▽

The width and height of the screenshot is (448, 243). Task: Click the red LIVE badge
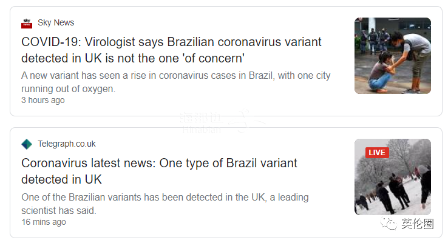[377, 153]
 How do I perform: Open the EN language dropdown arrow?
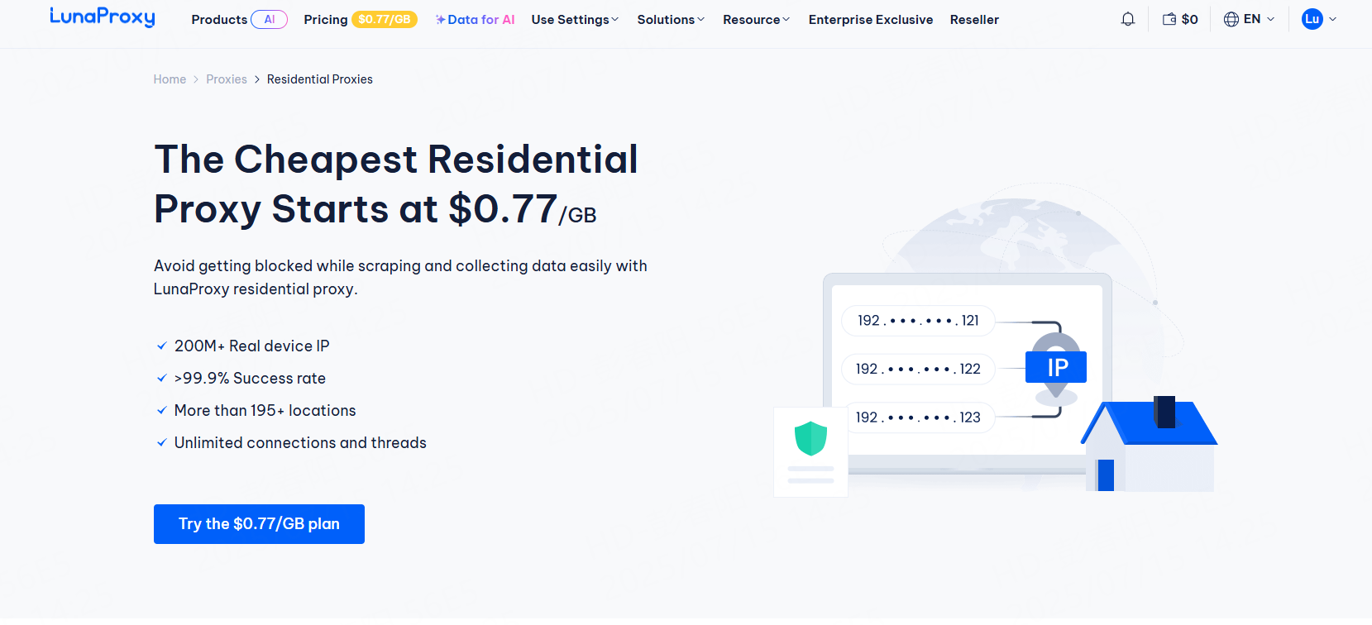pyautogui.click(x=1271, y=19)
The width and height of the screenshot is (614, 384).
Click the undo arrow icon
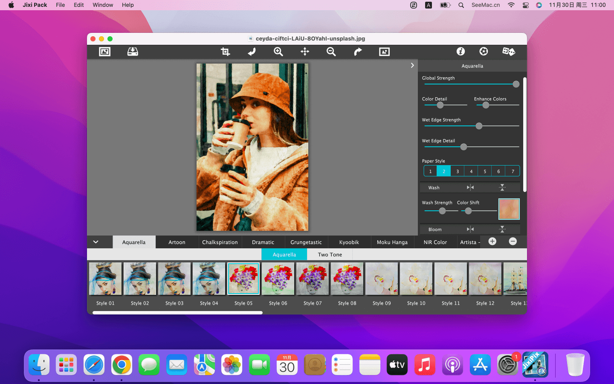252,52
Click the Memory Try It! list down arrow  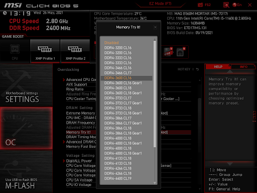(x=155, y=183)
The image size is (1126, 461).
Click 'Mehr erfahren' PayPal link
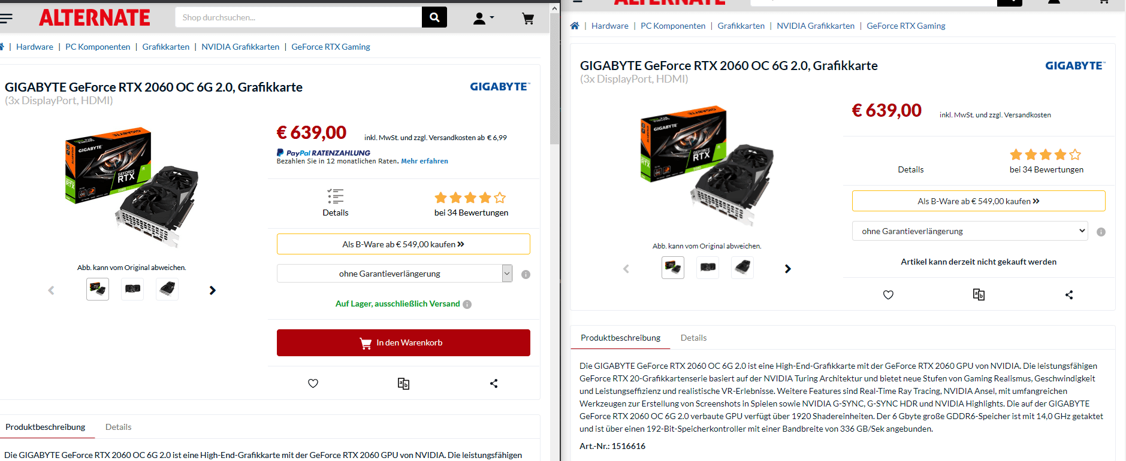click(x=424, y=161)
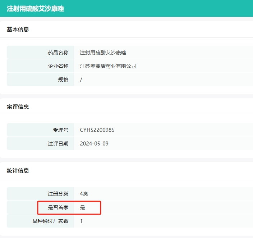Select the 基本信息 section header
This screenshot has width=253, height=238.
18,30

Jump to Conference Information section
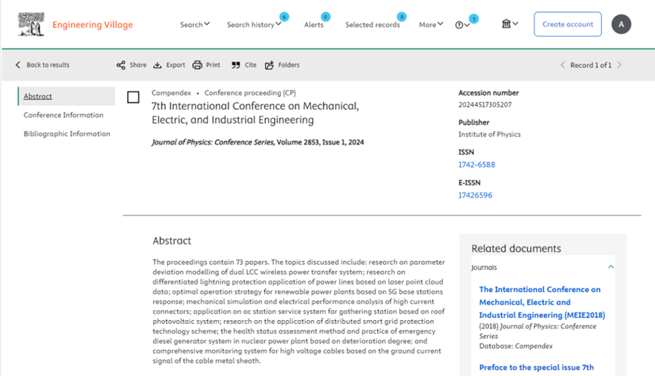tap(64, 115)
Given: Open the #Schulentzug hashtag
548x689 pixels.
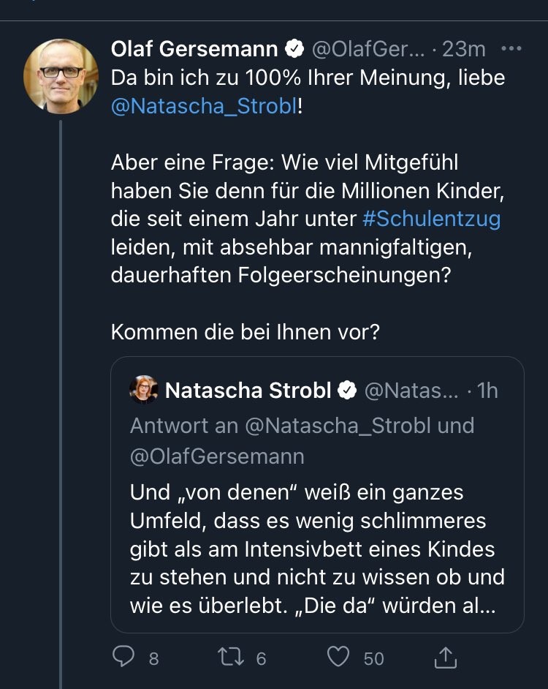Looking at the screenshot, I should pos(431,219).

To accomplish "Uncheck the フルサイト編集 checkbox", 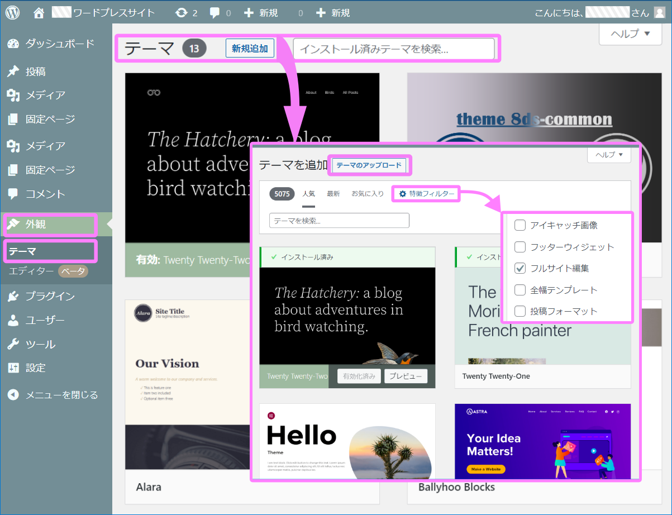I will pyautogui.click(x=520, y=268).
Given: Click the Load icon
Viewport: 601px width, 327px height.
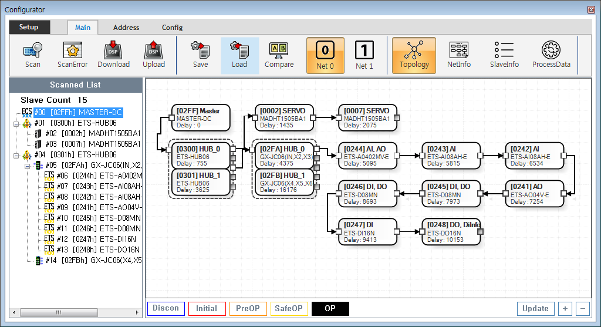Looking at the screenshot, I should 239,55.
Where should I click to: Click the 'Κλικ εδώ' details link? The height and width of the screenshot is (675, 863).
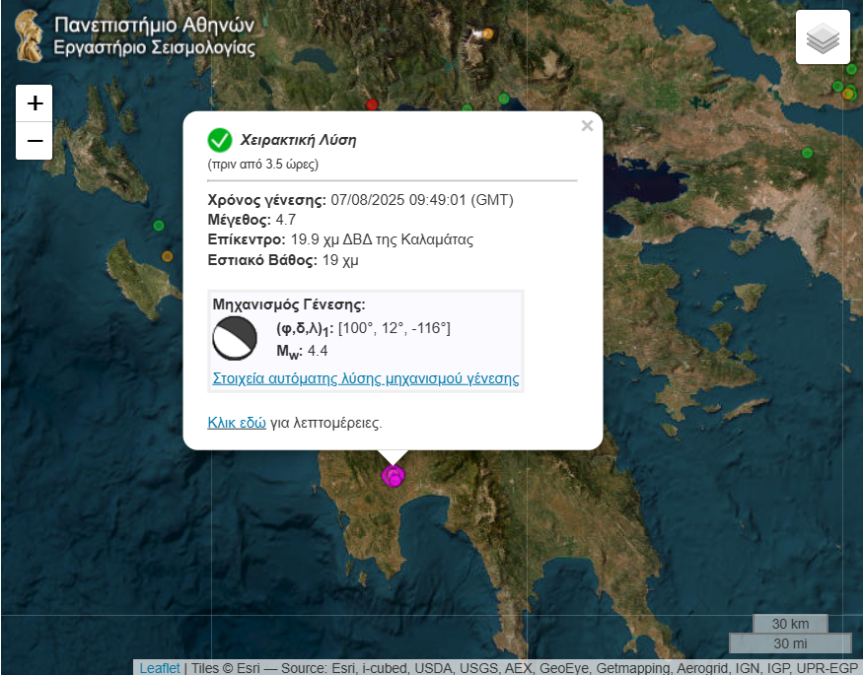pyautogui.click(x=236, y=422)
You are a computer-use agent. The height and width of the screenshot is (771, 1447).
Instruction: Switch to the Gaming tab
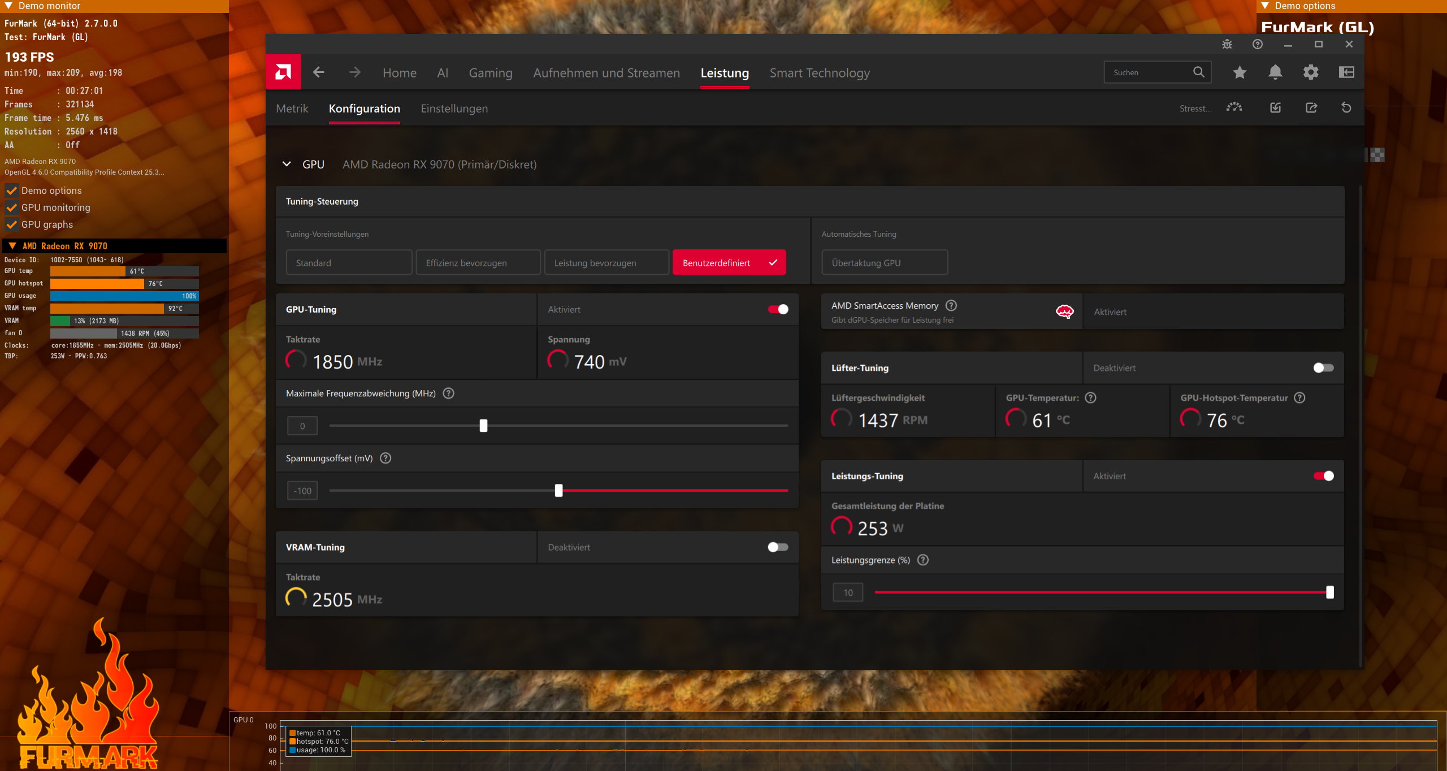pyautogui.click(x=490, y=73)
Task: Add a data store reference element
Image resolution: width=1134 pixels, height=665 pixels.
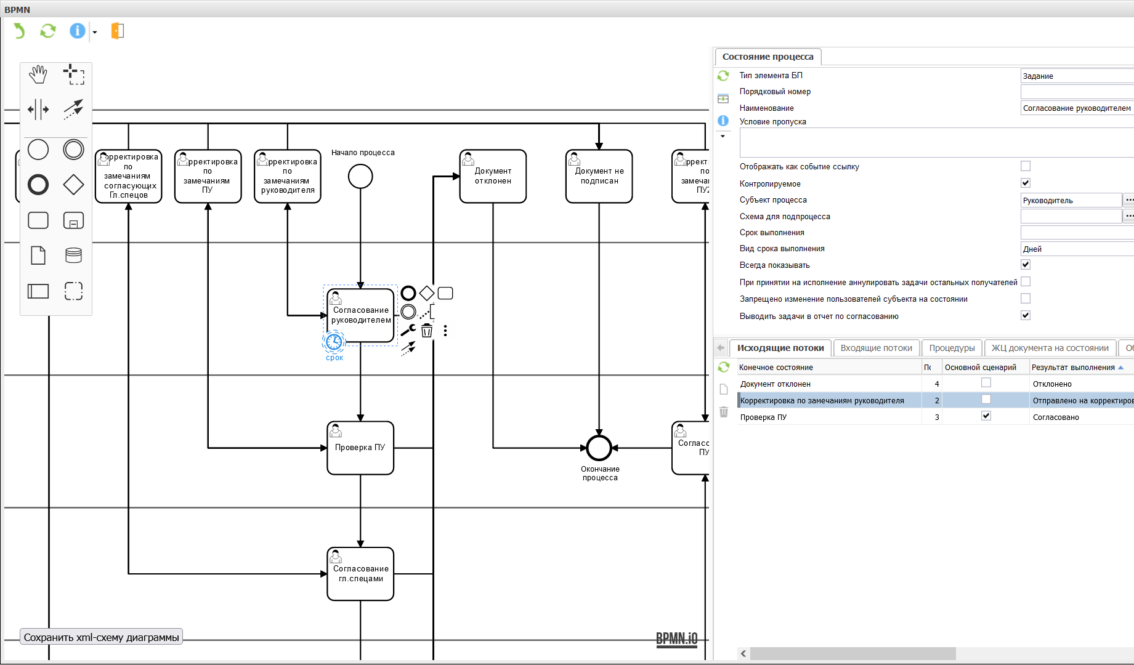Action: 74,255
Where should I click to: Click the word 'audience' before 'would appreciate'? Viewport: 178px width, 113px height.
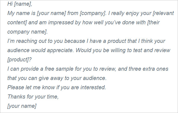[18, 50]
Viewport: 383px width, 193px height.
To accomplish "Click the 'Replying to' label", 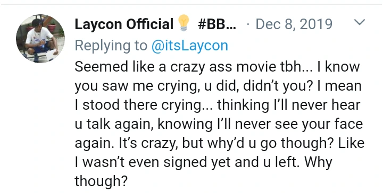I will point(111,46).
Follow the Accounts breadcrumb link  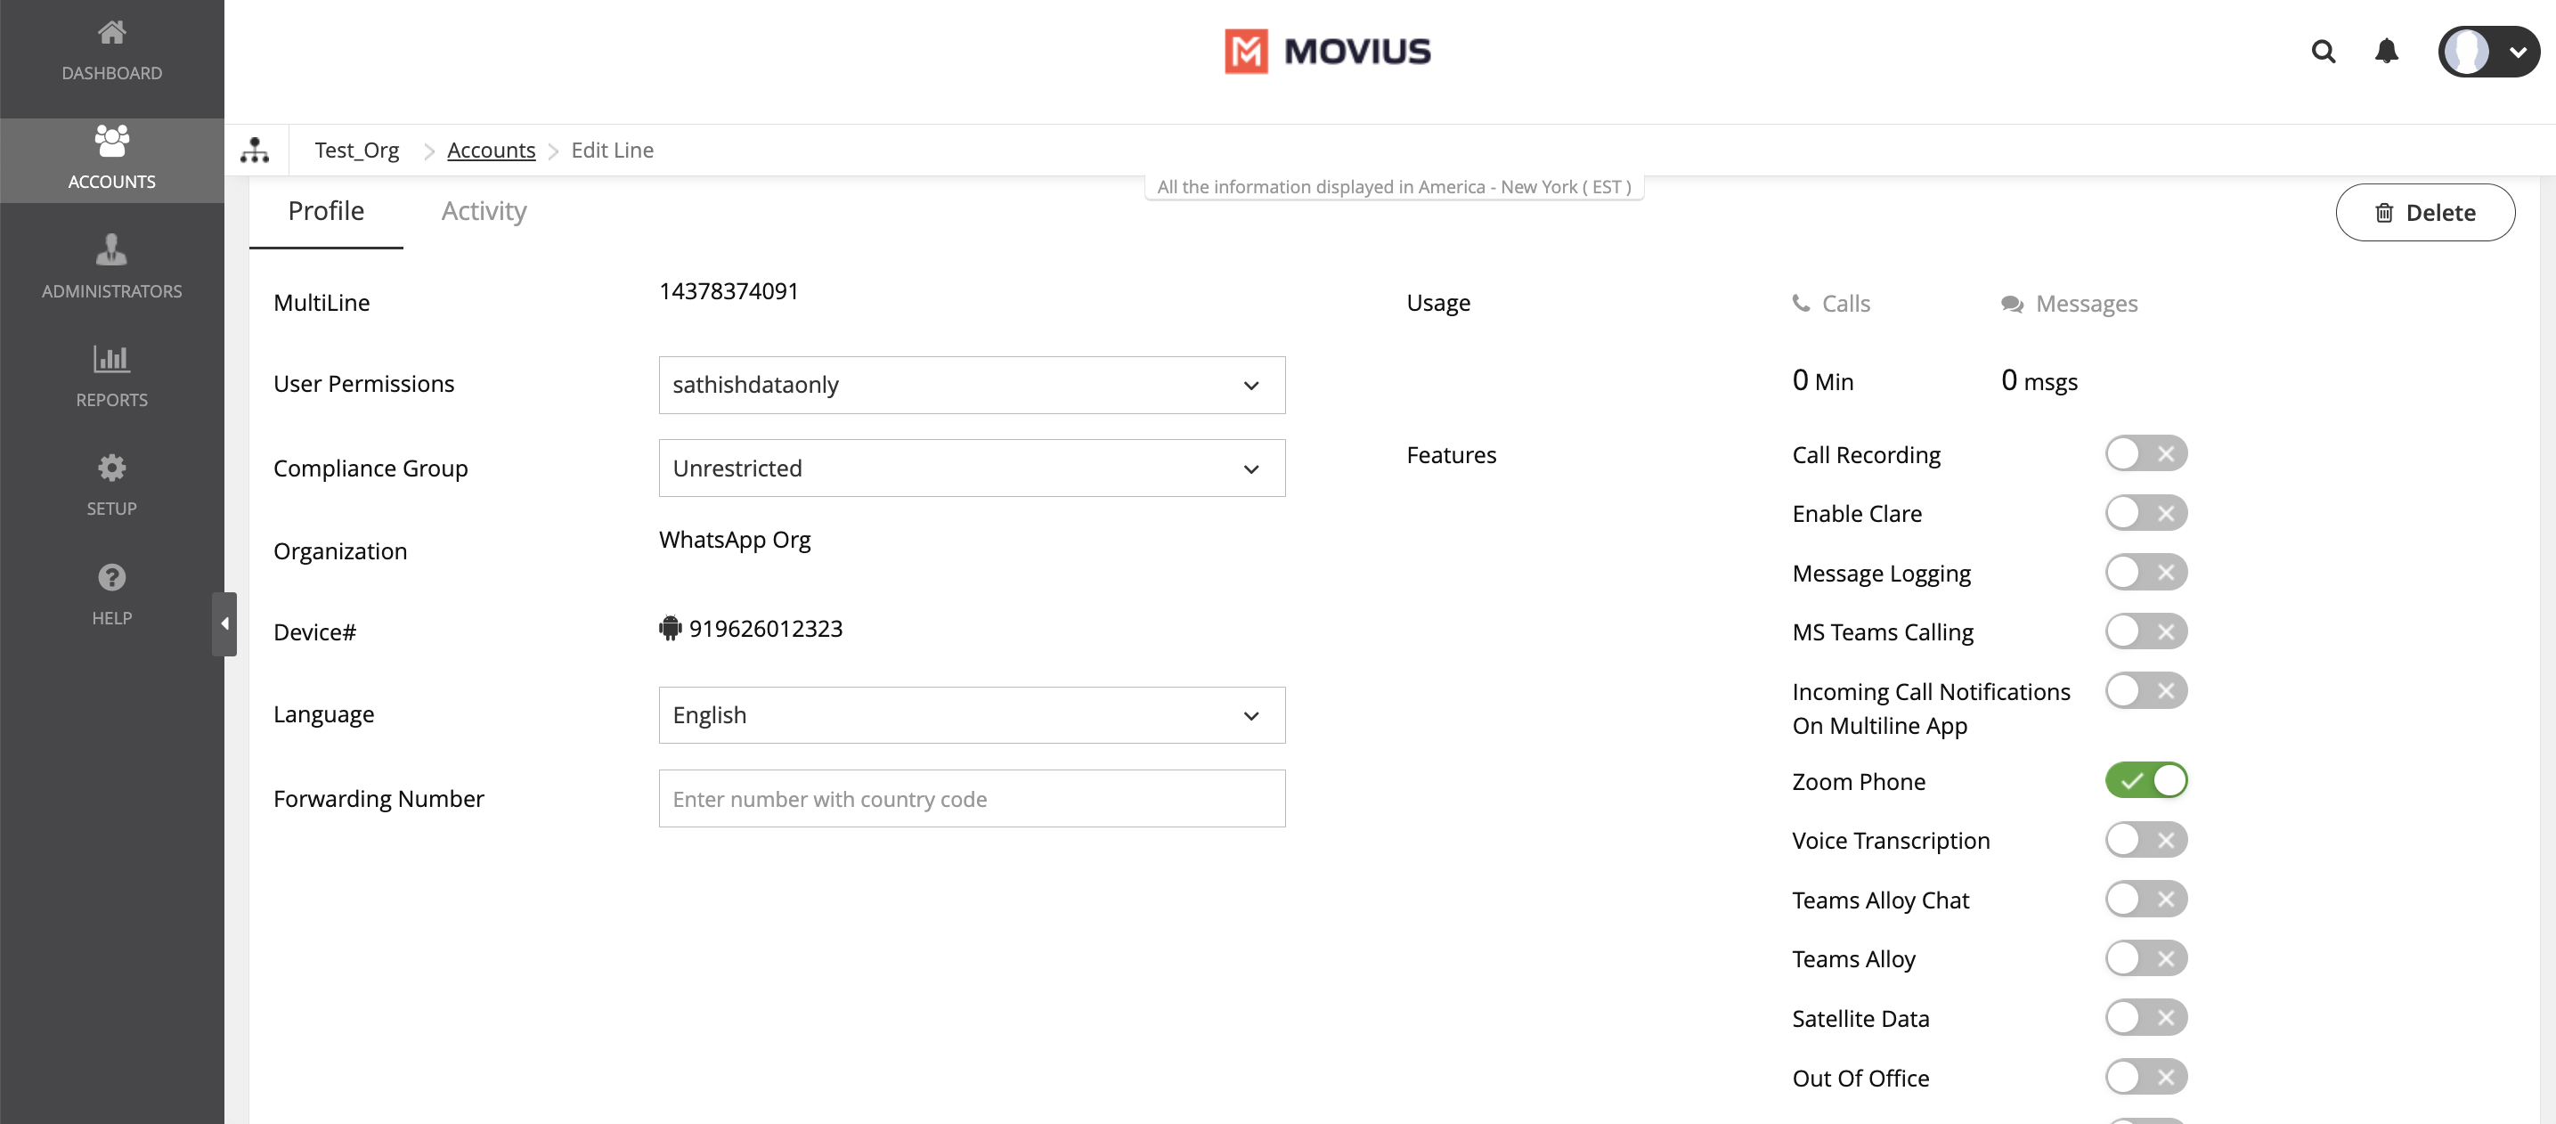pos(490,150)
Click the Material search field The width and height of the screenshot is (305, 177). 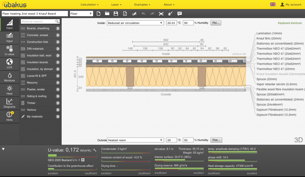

△

## WRITTEN INSTRUCTION
Pick out every line of the data above that contains the word "icon" and copy each such line in full.

## TASK RESULT
Click the undo arrow icon
Given: Click the Load icon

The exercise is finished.